Once more we encounter the language of fiery desire: the poem features a 'burning drouth' (line 13), 'a fire / Is poured upon the hills' (lines 30-1), and Tennyson describes 'a sultry sky' (line 37). However, the fire here is not immobilising. Instead, Fatima takes on a force and power entirely different to Tennyson's other women. In the third stanza she says:
Last night, when some one spoke his name,
From my swift blood that went and came
A thousand little shafts of flame
Were shivered in my narrow frame.
O love, O fire! once he drew
With one long kiss my whole soul through
My lips, as sunlight drinketh dew. (Lines 15-21)
Not only do we see powerful motion in the 'swift blood', which contrasts the cramped and uncomfortable motion in poems such as 'Mariana', but we also perceive an assumption of masculine power in the phallic 'shafts of flame' which take over the body of the protagonist. Furthermore, though the poem explores the familiar female terrain of fire and water, it appears to find a possible synthesis. The sunlight and the dew come together in two of the most beautiful lines of the poem. In the penultimate stanza we encounter similar images, though here they are more intense. The strong and assertive 'My heart, pierced through with fierce delight, / Bursts into blossom in his sight' is overtly sexual.

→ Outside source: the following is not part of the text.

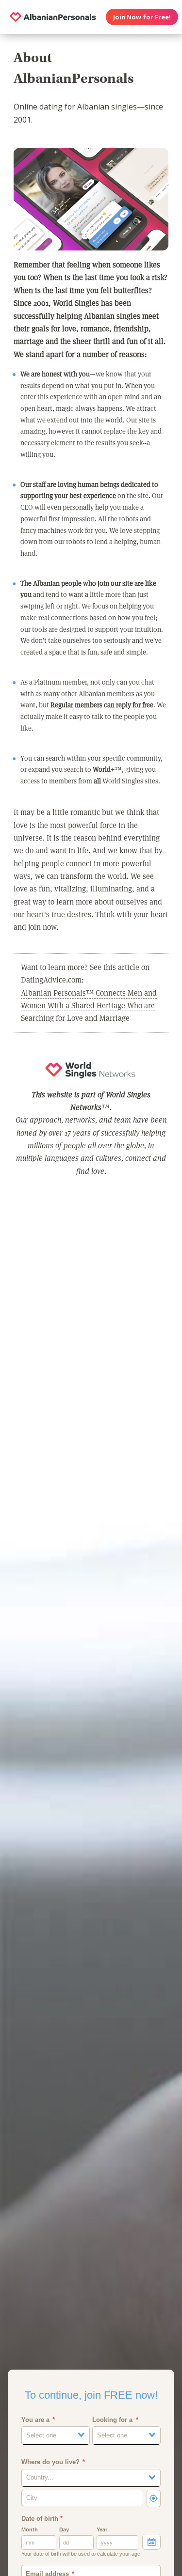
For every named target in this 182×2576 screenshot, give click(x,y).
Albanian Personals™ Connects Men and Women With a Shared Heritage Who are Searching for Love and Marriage (89, 1005)
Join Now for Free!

At first glance it appears that this poem embraces feminine spaces and provides a powerful feminine discourse for its bold protagonist. However, when we look closely we find that this is not the case. Though powerful, Fatima's language is full of phallic imagery and male pronouns. The last few lines are the most telling. Fatima tells us determinedly: 'I will possess him or will die. / I will grow round him in his place' (lines 39-40). The verb 'will' gains strength by italicisation and repetition, but is ultimately undermined. Fatima has no female power or language to express herself with. Unlike the liminal female landscapes of other poems, the strong female here is forced to grow 'in his place'. Despite her will and determination, she is ultimately nothing but an appendage to a man in a male environment. To assume power Fatima assumes male discourse, but this leaves her without a voice of her own, and this is the true tragedy of Tennyson's women.
Further Reading
All line numbers here are to the poems in Tennyson: A Selected Edition, ed. Christopher Ricks (London, 2007). This is an excellent student-oriented edition of Tennyson's works, and would be an obvious place to start further reading.
Further Thinking
Judith Jacob finds these women tragic in their lack of self-determination. Do you think this means Tennyson's poems are misogynistic? Or do they seem sympathetic to women?
Mariana, The Lady of Shalott, Fatima: these ought to be very different women in very different worlds. Do you think Judith Jacob is right to compare them so closely? Does Tennyson actually present a surprisingly consistent situation?